Problem to solve: Start at the line that contains "[facebook] (31, 1001)" and copy each line verbatim through the line that contains "Grading Services", including both of those lines.

- - - - - - -

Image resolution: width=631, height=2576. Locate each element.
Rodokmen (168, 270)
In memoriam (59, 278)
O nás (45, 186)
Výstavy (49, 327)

- - - - - - -

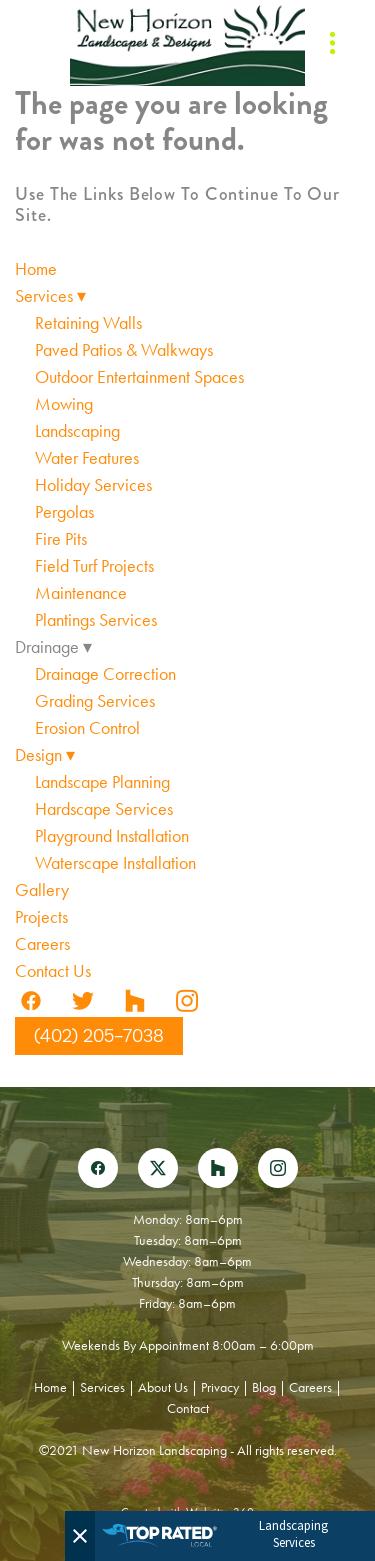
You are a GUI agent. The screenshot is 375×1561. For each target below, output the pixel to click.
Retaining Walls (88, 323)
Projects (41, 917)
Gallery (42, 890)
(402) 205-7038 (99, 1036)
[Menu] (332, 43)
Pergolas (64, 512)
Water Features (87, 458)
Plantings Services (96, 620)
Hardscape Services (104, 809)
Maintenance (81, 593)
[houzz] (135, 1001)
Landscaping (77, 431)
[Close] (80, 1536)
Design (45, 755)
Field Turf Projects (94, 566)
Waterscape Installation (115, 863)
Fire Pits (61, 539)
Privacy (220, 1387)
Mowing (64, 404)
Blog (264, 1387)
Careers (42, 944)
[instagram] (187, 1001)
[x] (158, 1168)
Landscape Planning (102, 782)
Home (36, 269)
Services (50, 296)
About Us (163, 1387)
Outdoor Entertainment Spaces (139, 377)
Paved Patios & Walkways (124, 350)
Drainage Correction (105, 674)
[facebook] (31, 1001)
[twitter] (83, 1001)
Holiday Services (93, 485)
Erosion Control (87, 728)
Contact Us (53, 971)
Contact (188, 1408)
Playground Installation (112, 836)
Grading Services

- - - - - - -

Full solution:
[facebook] (31, 1001)
[twitter] (83, 1001)
Holiday Services (93, 485)
Erosion Control (87, 728)
Contact Us (53, 971)
Contact (188, 1408)
Playground Installation (112, 836)
Grading Services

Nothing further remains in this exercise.